Instruction:
Rewrite the paragraph in the Cantus review below that begins "Cantus is the latest in his vocal series" as a short bulleted list of its main facts.

Extract to read:
---+---

Cantus is the latest in his vocal series – a Gregorian choir library that focuses on mystical, monk-like voices from the Dark and Middle Ages. Like Shevannai, it includes words and phrases – in this case you get 400 phrases, 20 Gregorian chants and a word builder with 24 words, three articulations and 120 syllables. Combine that with five legatos and you have a powerful voice tool.
The choir used for the recording was a proper Gregorian choir – the Schola Gregoriana Hispana, who have been singing for 25 years with conductor Francisco Javier Lara. I say ‘proper’ as Eduardo Tarilonte believed that to get a true Gregorian sound, he would have to use a Gregorian choir rather than a ‘normal’ one attempting Gregorian and missing its subtle nuances.
He also recorded the choir dry, stating: “Gregorian music and reverb are good partners, but I didn’t want to tie the recordings to any special room sound. There are so many impressive reverbs out there that I have chosen to allow you complete control to adjust the reverb sound to your own taste. I wanted you to feel the cold breath from the mouths of the monks singing in those cold monasteries. I hope you feel the same goosebumps I feel.”
And so to the collection. It’s a 2.6GB affair available on disc or download. Having a new Mac it’s the latter option for me, and after a quick unpack – the now usual ‘add library’ in Kontakt 5 – I was up and running.
The library is set out in two folders: Monks and Soundscapes. The Monks folder contains two subfolders: Cantus The Monks and Cantus Chants. The former contains the ‘a, e, i, o, u’ legatos and 24 common monk words, such as ‘mortis’ and ‘deus’. You select between these with the green keys and play them in different pitches with the blue.

---+---

Dataset extract:
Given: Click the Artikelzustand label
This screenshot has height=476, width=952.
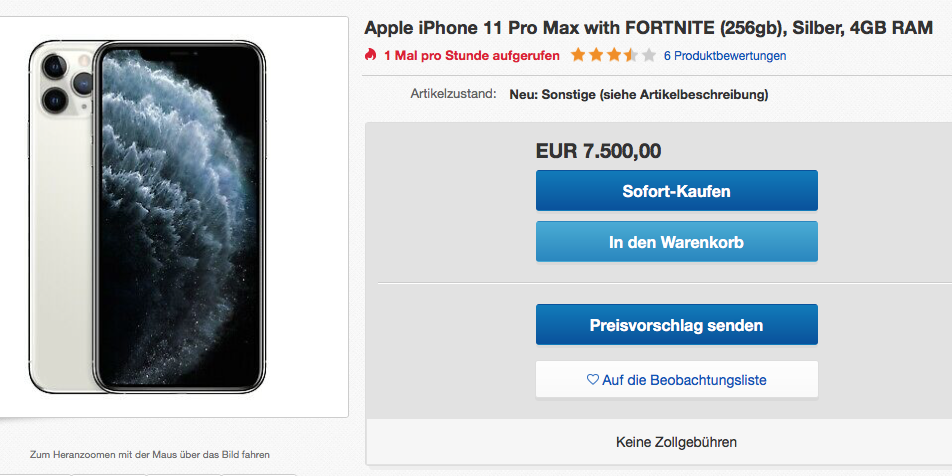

---+---

Written answer:
- Cantus is the newest library in the vocal series: a Gregorian choir library.
- It focuses on mystical, monk-like voices from the Dark and Middle Ages.
- Like Shevannai, it includes words and phrases: 400 phrases and 20 Gregorian chants.
- Its word builder has 24 words, three articulations and 120 syllables.
- With five legatos, it makes a powerful voice tool.